--- AIM ---
From the records below, extract every line that contains the string "height", treating uppercase and lowercase letters as distinct.

-- START STORED DATA --

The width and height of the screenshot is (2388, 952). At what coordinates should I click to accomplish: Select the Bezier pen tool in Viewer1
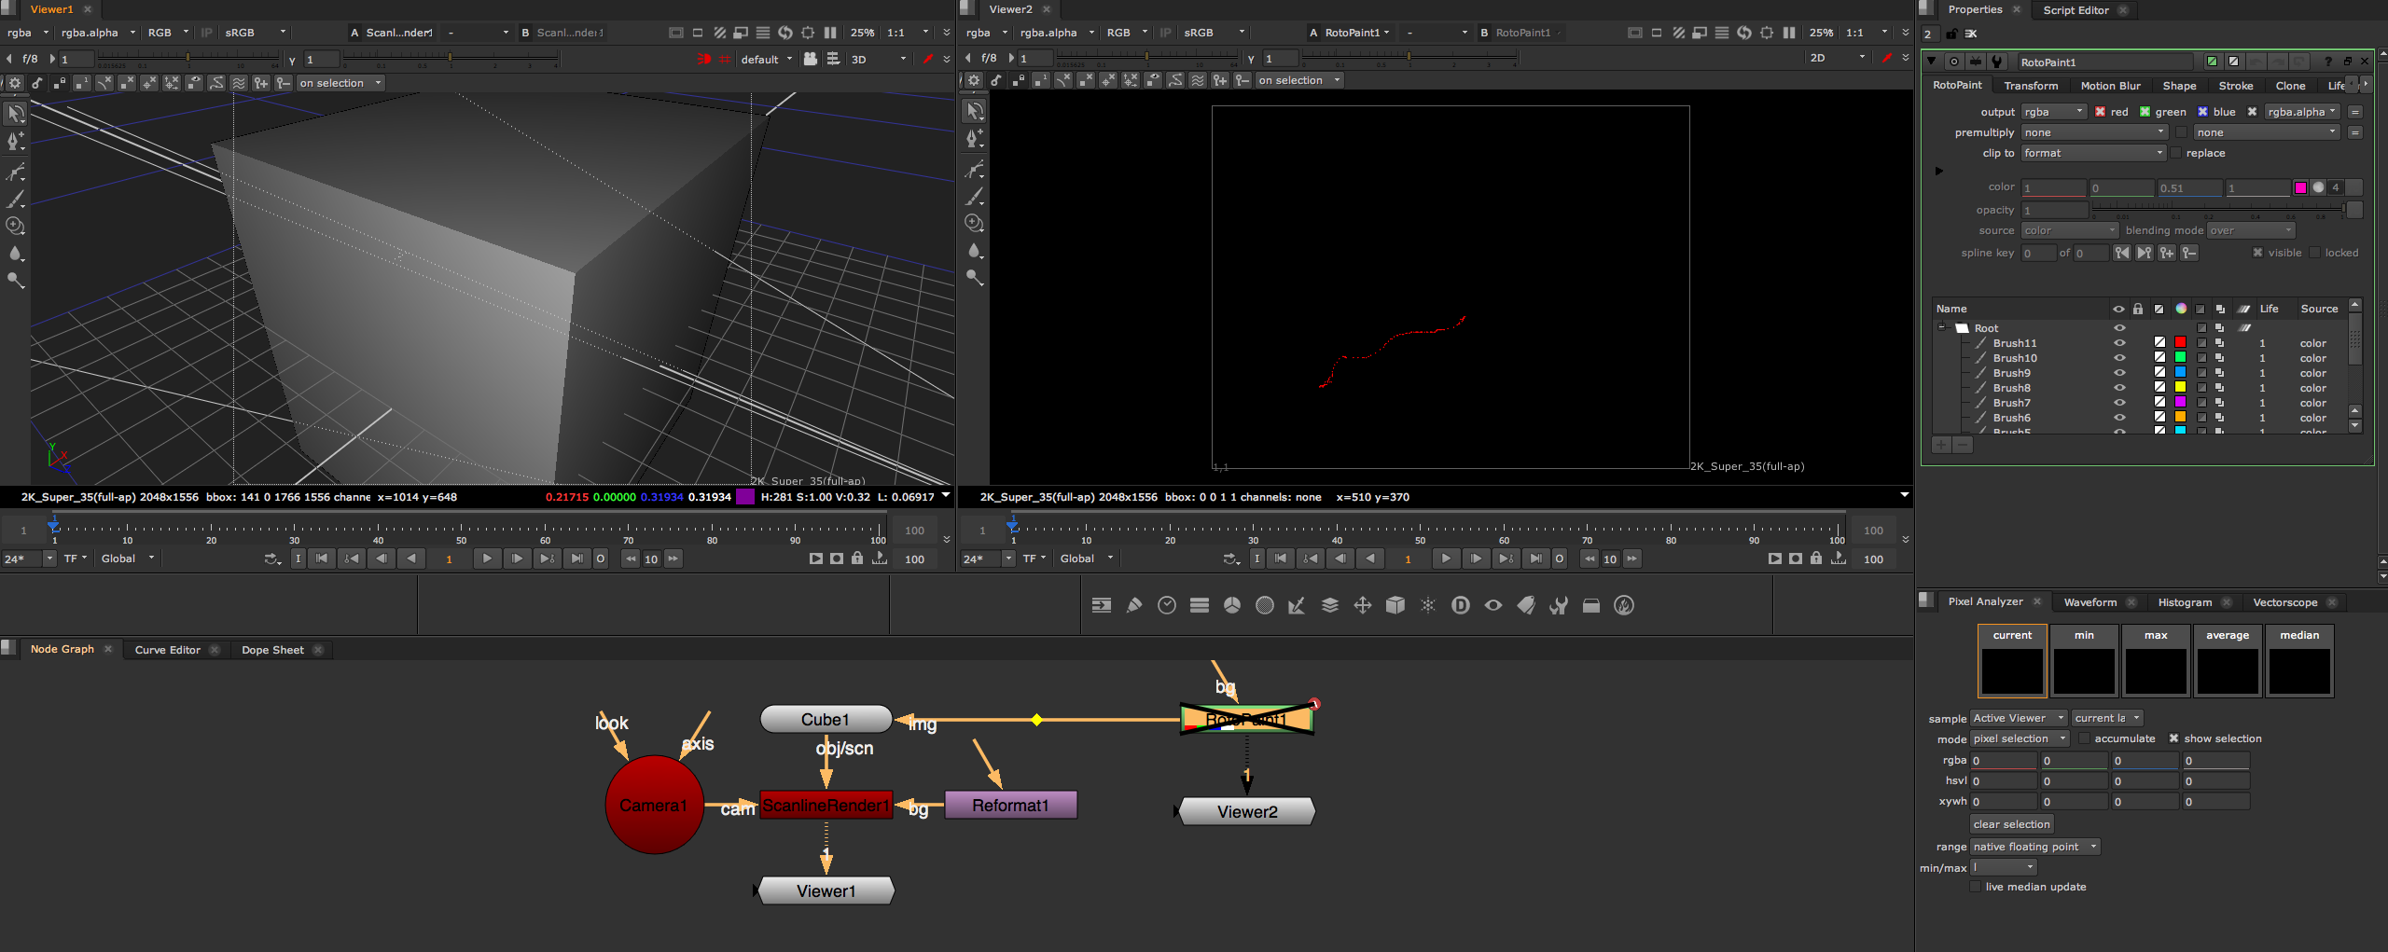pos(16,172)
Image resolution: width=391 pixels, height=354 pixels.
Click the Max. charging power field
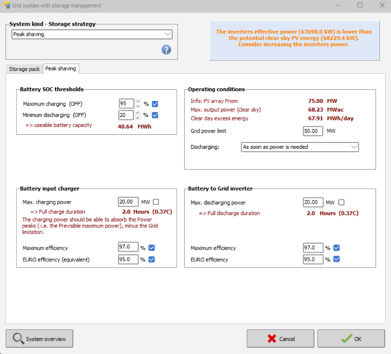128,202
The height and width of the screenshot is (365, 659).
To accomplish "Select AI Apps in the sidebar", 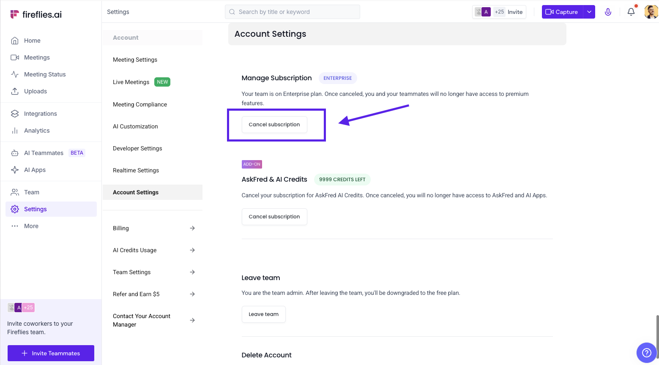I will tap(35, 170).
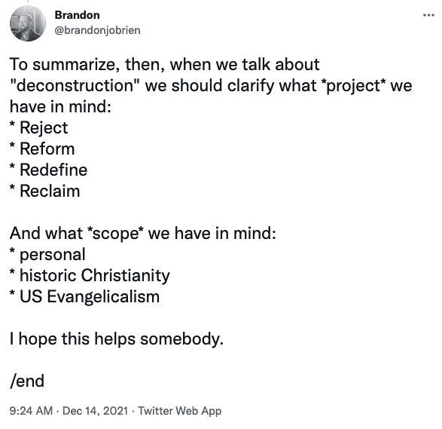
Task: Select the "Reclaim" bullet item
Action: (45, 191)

-- END STORED DATA --

--- RESULT OF THE TASK ---
The width and height of the screenshot is (2388, 952). At what coordinates should I click to accomplish: Select the Bezier pen tool in Viewer1
Image resolution: width=391 pixels, height=354 pixels.
The height and width of the screenshot is (365, 659).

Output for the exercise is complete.